It is common for Singapore architecture to have a feature that I do not recall seeing anywhere else. It appears to the casual observer to be one community’s interpretation of the stoop one still finds at the front of row houses in old inner city neighborhoods in the US. In Singapore’s case, the ground floor of an apartment building is left empty except for a few round concrete tables and benches that cannot be moved. Architects design an empty space from the beginning with a singular purpose, creating and conserving an accessible space where people can spend time with each other.

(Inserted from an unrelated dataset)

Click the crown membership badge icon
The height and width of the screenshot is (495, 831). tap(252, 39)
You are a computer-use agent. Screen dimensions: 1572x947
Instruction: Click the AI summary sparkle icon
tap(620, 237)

To any Singaporean, a void deck plays an important role in day to day living. Most of the time one walks by or through the empty space with little thought. Things change begin to change in the early afternoons and evenings. People, especially the young and old, begin to hang out, chatting, spending time with each other, and playing. When someone in the building has passed on, wakes are held in the void decks, open for all to witness, giving family and friends a place to gather and remember.
To the uninitiated, the space initially seems to be wasted. You walk by and it is simply empty. Shaded, silent space where the only sound one hears is the echo of one’s footsteps. When I walk though at times like this, it feels like one is totally alone. I can hear the echo of the Psalmist playing out in life; “Why, God, do you turn a deaf ear? Why do you make yourself scarce?” (Psalm 88.14)

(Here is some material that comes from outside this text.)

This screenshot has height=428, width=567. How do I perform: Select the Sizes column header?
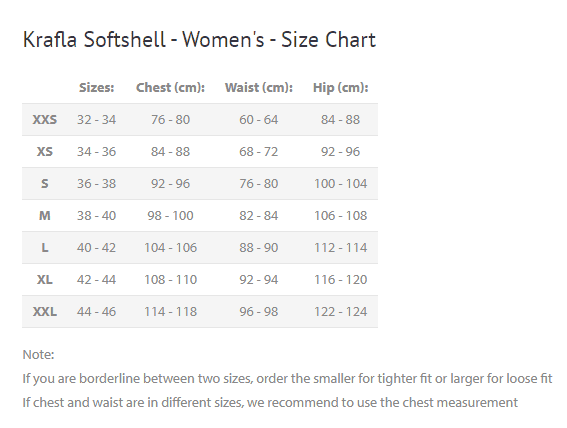pos(97,87)
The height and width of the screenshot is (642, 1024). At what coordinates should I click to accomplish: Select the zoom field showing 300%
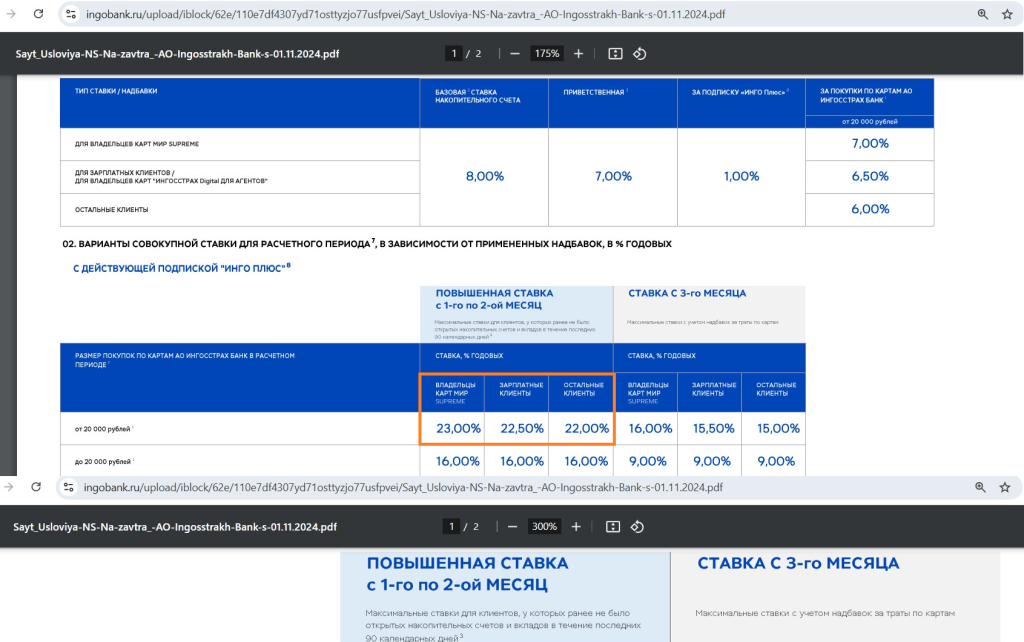tap(545, 526)
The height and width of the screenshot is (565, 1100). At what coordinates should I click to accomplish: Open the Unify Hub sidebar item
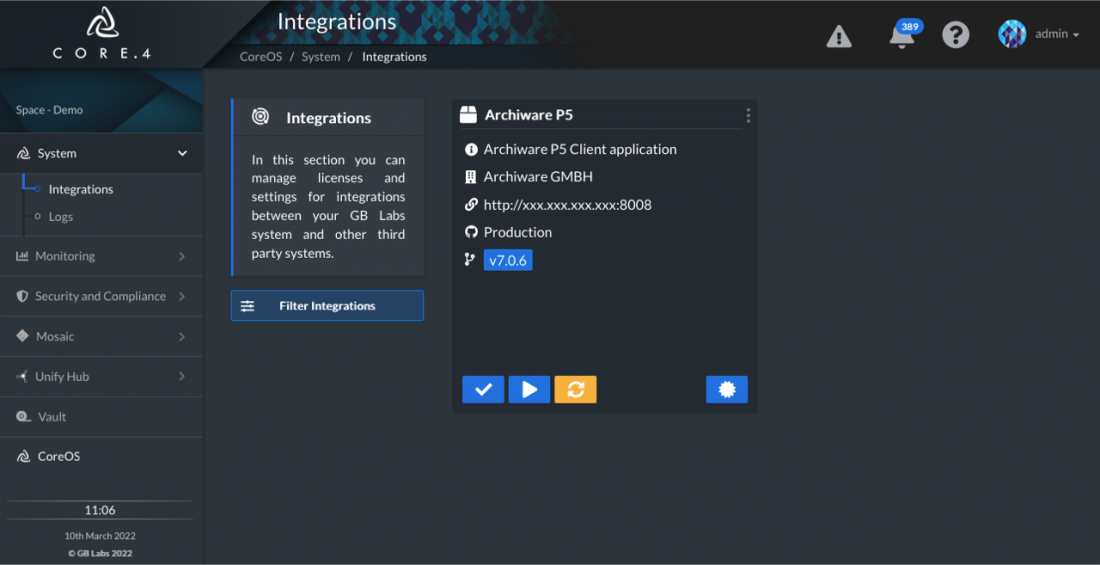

Having experienced the other, at its extreme I catch my mind playing games, remembering and replaying the sounds of children laughing, people praying and remembering, and laughter and banter that comes from living communities.
To those who question the emptiness, I would remind them of two facts. What may seem empty will not always be that way. Emptiness create space for many good things to follow, including a special space for others to sit, be, and commune with us.